The inferior status accorded to women gave them an advantage, however: it exempted them from the battles that for centuries decimated northern Albanian families as men from the warring clans died in a never-ending cycle of revenge killings. Parents whose sons had all been killed often encouraged a girl to adopt a male identity so that there would be a man to represent the family at village meetings and manage their property.
A woman who became a sworn virgin was not considered entirely male, did not count in blood feuds, and therefore escaped the target of murder by a rival clan.
Mr Luli, the expert on local traditions, said one of her cousins, who used the Cuban nickname instead of her original name, Tereza, was an only child and became a sworn virgin so that she can avoid being married and leaving their parents. fend for themselves. She died of old age in 1982.
He compared Cuba to a “woman who decides to become a nun”.
“It’s the same kind of devotion,” Mr.
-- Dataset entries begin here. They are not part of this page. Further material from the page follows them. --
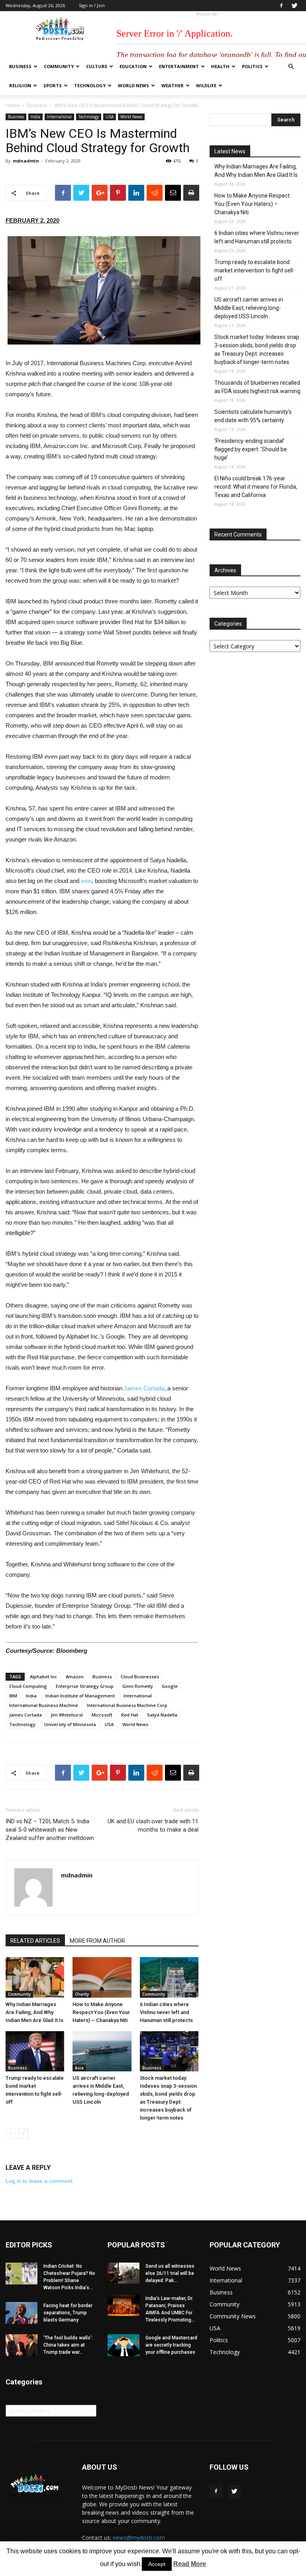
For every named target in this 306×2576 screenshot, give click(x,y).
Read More (189, 2563)
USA (110, 116)
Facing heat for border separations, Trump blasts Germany (67, 2313)
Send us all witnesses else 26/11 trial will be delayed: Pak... (169, 2273)
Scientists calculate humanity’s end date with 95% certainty (253, 416)
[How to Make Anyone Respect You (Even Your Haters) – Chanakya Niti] (102, 1977)
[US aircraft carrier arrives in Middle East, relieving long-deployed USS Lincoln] (102, 2051)
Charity (82, 1994)
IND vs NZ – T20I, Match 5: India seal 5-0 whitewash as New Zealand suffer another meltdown (50, 1830)
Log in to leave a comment (39, 2181)
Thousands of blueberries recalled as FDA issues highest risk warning (257, 387)
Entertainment (179, 66)
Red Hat (129, 1715)
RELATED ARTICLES (35, 1941)
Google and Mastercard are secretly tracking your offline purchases (171, 2345)
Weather (172, 85)
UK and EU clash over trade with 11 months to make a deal (153, 1825)
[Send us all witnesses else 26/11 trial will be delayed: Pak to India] (123, 2273)
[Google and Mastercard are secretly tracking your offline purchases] (123, 2345)
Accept (156, 2564)
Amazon (75, 1676)
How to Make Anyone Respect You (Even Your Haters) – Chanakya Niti (101, 2012)
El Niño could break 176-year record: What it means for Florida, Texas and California (255, 486)
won (86, 880)
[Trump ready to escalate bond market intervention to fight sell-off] (35, 2051)
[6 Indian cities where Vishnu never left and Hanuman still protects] (169, 1977)
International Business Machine (43, 1705)
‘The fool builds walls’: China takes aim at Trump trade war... (68, 2345)
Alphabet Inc (43, 1676)
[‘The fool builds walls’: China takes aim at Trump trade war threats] (21, 2345)
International (59, 116)
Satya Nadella (162, 1715)
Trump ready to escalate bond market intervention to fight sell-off (254, 270)
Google (170, 1686)
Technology (90, 85)
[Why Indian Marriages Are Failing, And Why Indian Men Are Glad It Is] (35, 1977)
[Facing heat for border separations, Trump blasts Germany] (21, 2313)
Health (220, 66)
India (35, 116)
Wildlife (206, 85)
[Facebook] (281, 5)
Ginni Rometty (137, 1686)
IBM (13, 1696)
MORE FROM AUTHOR (97, 1941)
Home (13, 105)
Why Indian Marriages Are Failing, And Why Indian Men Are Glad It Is (34, 2012)
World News (133, 85)
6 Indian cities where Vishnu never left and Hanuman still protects (166, 2012)
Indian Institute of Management (80, 1696)
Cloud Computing (28, 1686)
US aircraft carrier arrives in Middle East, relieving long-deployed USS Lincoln (248, 307)
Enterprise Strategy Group (85, 1686)
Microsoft (102, 1715)
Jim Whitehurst (67, 1715)
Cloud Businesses (140, 1676)
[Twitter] (294, 5)
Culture (96, 66)
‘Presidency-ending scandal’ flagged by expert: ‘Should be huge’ (250, 449)
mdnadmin (26, 161)
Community (59, 66)
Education (133, 66)
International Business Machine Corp (127, 1705)
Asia (79, 2068)
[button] (290, 66)
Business (20, 66)
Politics (252, 66)
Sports (52, 85)
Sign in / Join (92, 5)
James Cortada (144, 1388)
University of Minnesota (70, 1724)
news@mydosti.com (139, 2537)
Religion (20, 85)
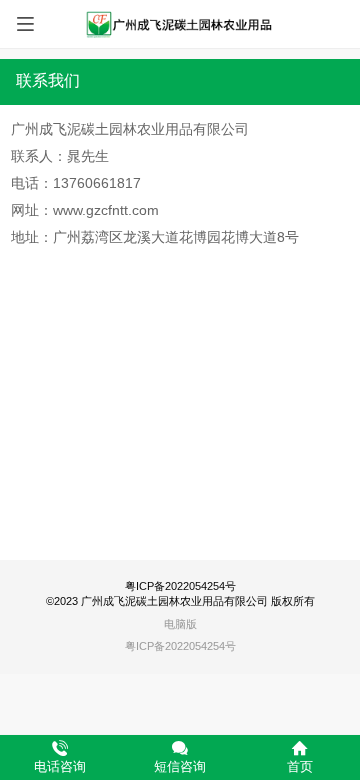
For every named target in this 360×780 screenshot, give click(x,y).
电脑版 (180, 624)
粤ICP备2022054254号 (180, 646)
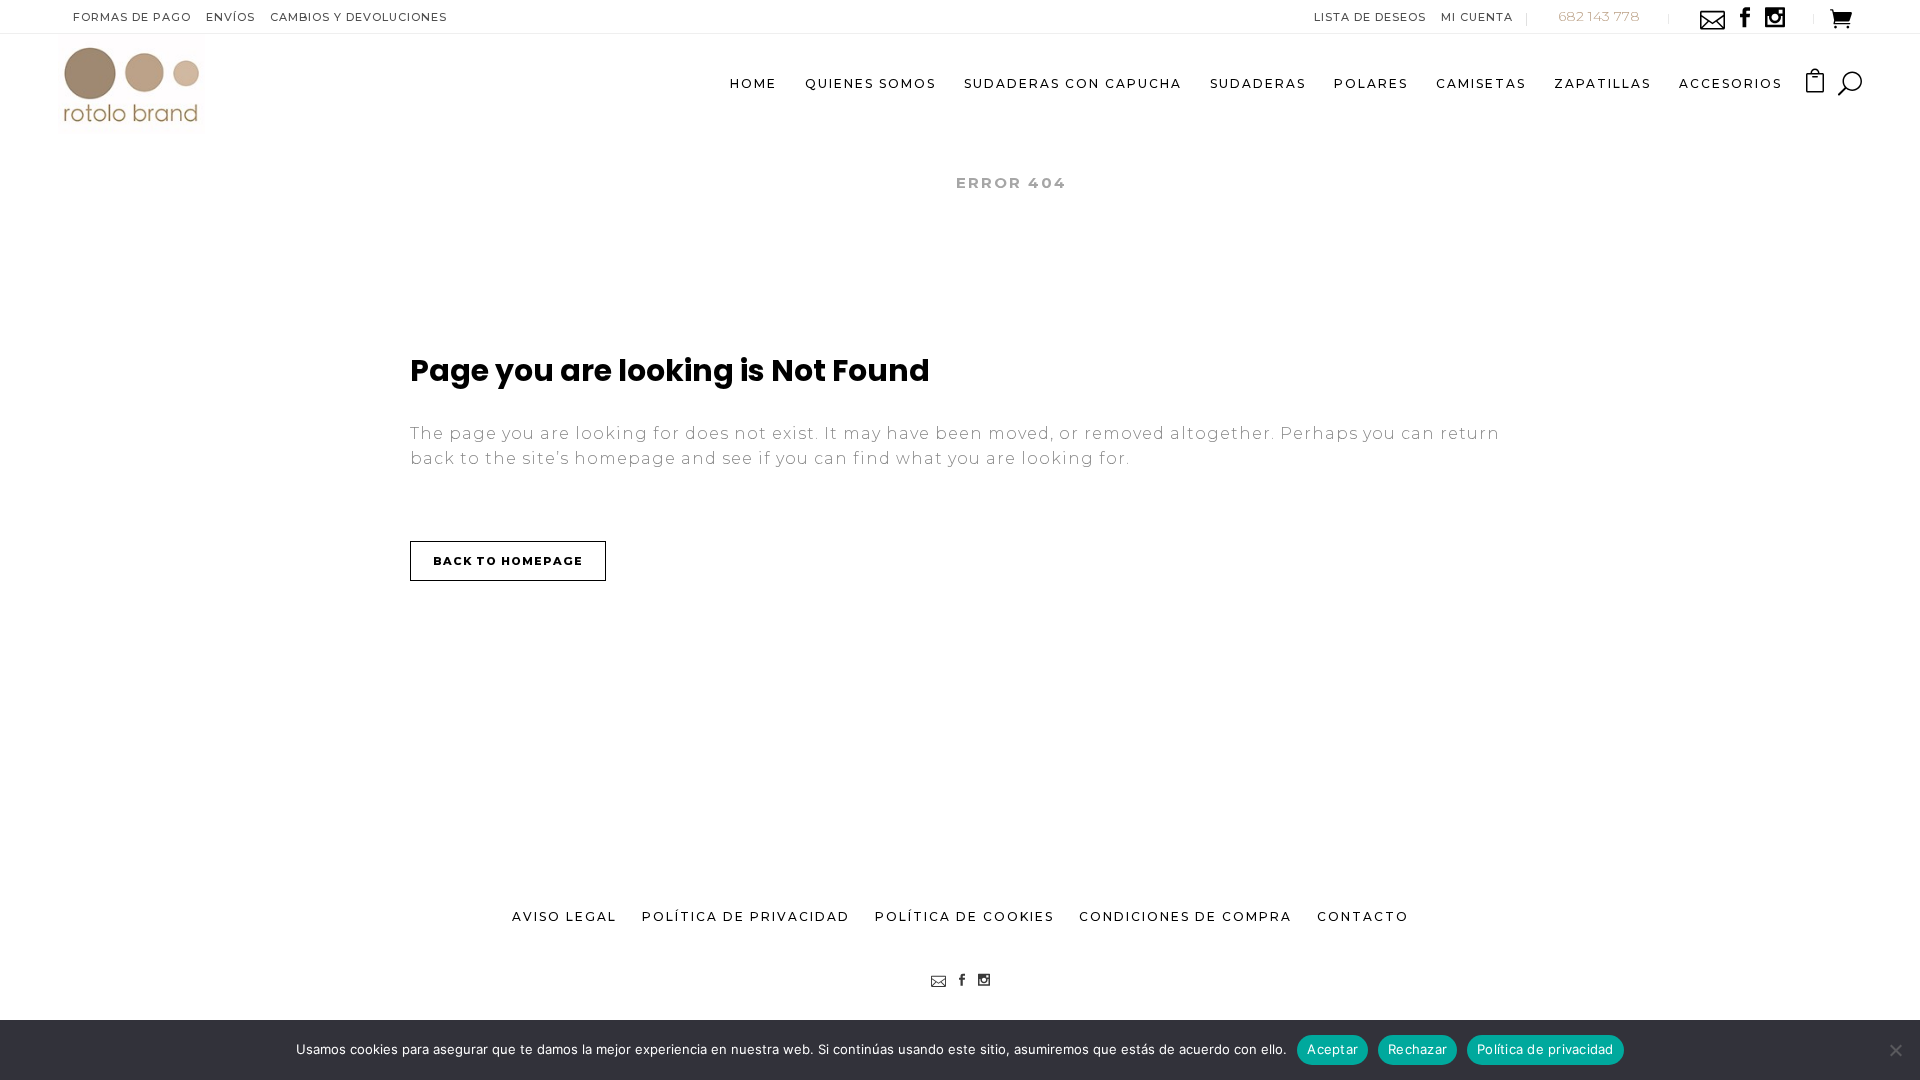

Luli said, “only to family instead of God.”
For those Albanians who campaign for gender equality, such devotion arouses mixed feelings. “To say that I will not take orders from a man is feminist,” said Rea Nepravishta, a women’s rights activist in Tirana. “To say that I own myself and that I will not be the property of a man is feminist.”
But, she added, “being forced to be a man instead of a woman is totally anti-feminist – it’s horrible.”
The inequalities enshrined in the Kanun, said Ms Nepravishta, gave women the choice “between living like a semi-animal or having some freedom by becoming a man.” Although still strong, patriarchy, she added, has lost power and no longer confronts women with such difficult choices.
Some burrneshat said they called themselves male just because they never felt like female. Diana Rakipi, 66, a burrnesha from the coastal town of Durres, said: “I always felt like a man, even when I was a boy.”
Aggressively masculine, Ms. Rakipi enjoys being bossy. On a walk near her tiny one-room apartment, she kept stopping passers-by who she said were acting inappropriately – like a boy she saw punching his brother – and pulled them over. reprimanded.
Ms Rakipi, who grew up in the north before moving south to Durres, said she took the oath of celibacy as a teenager in front of dozens of parents and pledged to serve the family as a man. Born after the death of her parents’ only son from illness, Ms Rakipi said she grew up being told that she had been sent by God to replace her deceased brother.
“I have always been considered the man of the family. They were all so upset over my brother’s death, ”she said, sitting in a cafe where all the other customers were men. She wore a black military beret, a red tie, men’s pants and a safari vest, her pockets filled with talismans of her eclectic beliefs, including a Christian cross and a medallion with the face of the former Albanian dictator, Enver Hoxha. .
Ms Rakipi snorted in contempt when asked about people undergoing transitional surgery. “It’s not normal,” she said. “If God made you a woman, you are a woman. “
Duni, from the village of Lepushe, also has strong views on the subject, saying that modifying the body is “against the will of God” and that people “should be put in jail” for it.
“I haven’t lived like a burrnesha because I want to be a man in any way. I did it because I want to take on the role played by men and get the respect of a man, ”she said. “I’m a man in my mind, but having male genitals isn’t what makes you a man.”
The people of Lepushe, including Manushaqe Shkoza, a waiter at a village cafe, said Duni’s decision to become a man was initially a surprise, but it was accepted long ago. “Everyone considers this to be normal,” Ms. Shkoza said.
Duni said she was sad that the tradition of sworn virgins will soon die out, but noted that her niece in Tirana has shown that there are now less drastic ways for a woman to live a full and respected life.
“Society is changing, but I think I made the right decision for my time,” Duni said. “I cannot resign from the role I have chosen. I took the oath to my family. It is a path on which we cannot go back.
Fatjona Mejdini contributed reporting.